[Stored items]
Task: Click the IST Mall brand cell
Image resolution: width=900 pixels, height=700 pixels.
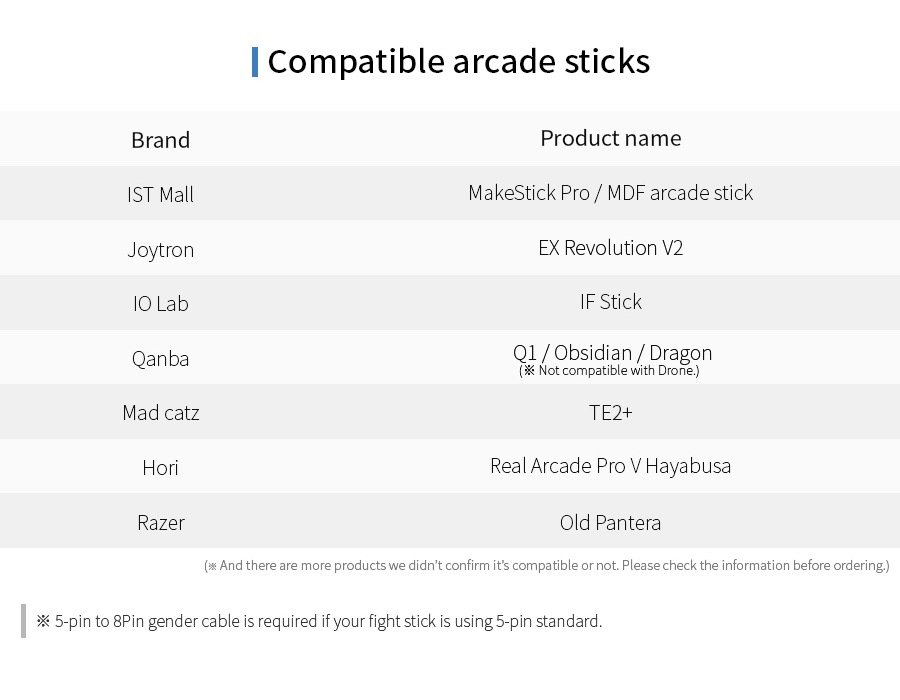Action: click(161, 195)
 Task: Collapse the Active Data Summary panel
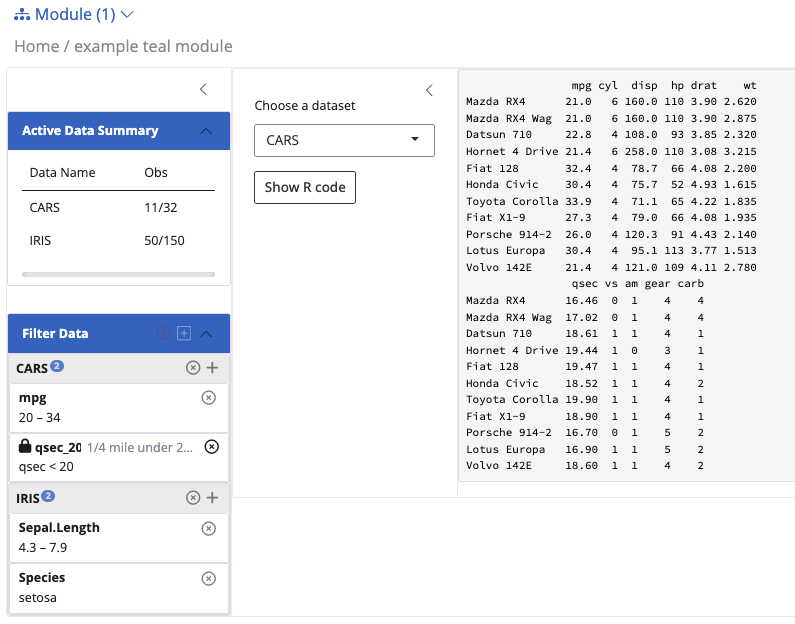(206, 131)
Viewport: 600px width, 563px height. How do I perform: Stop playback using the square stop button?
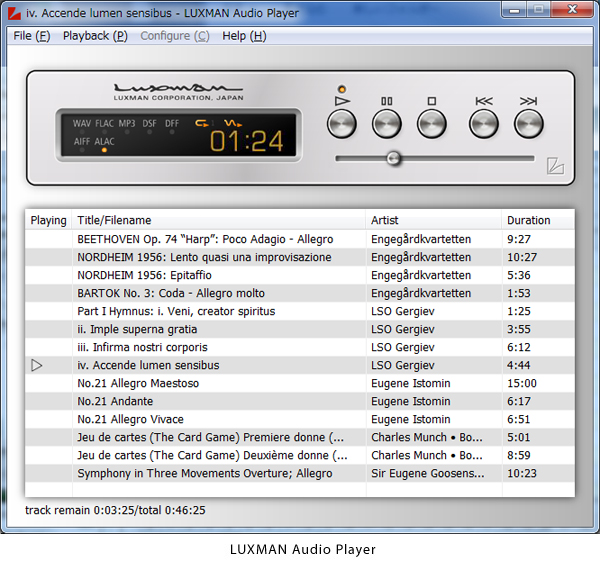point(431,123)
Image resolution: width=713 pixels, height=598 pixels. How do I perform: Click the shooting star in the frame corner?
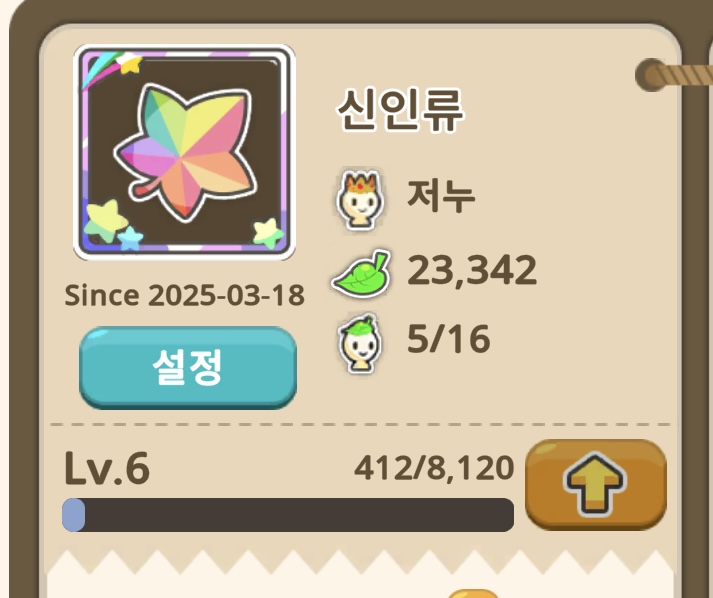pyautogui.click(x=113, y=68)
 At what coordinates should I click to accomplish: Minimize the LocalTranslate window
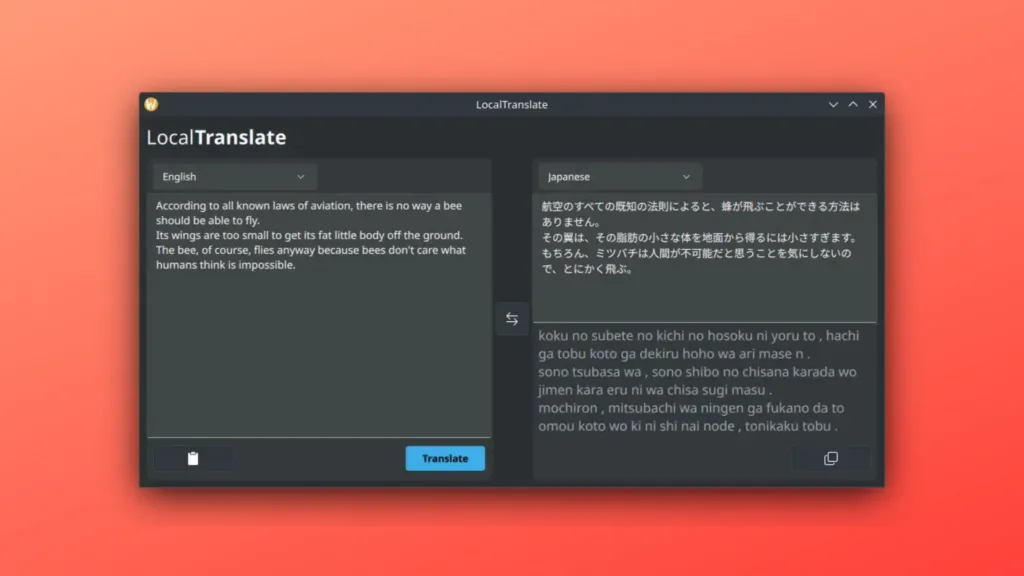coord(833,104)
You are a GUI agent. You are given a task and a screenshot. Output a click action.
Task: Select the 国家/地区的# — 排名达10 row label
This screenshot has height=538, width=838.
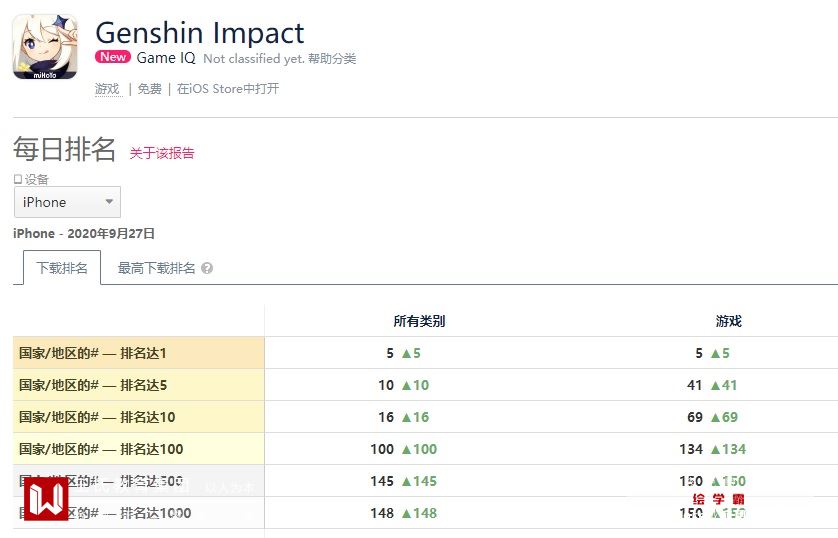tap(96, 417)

**TASK INSTRUCTIONS**: Copy every line above exactly; images stay out.

**ANSWER TO THE EXERCISE**:
Task: Click the IST Mall brand cell
Image resolution: width=900 pixels, height=700 pixels.
Action: click(161, 195)
 Task: Collapse the Active Data Summary panel
(206, 131)
Viewport: 600px width, 563px height. How do I perform: Stop playback using the square stop button?
point(431,123)
Image resolution: width=713 pixels, height=598 pixels. How do I perform: Click the shooting star in the frame corner?
pyautogui.click(x=113, y=68)
 At what coordinates should I click to accomplish: Minimize the LocalTranslate window
coord(833,104)
You are a GUI agent. You are given a task and a screenshot. Output a click action.
Task: Select the 国家/地区的# — 排名达10 row label
This screenshot has height=538, width=838.
tap(96, 417)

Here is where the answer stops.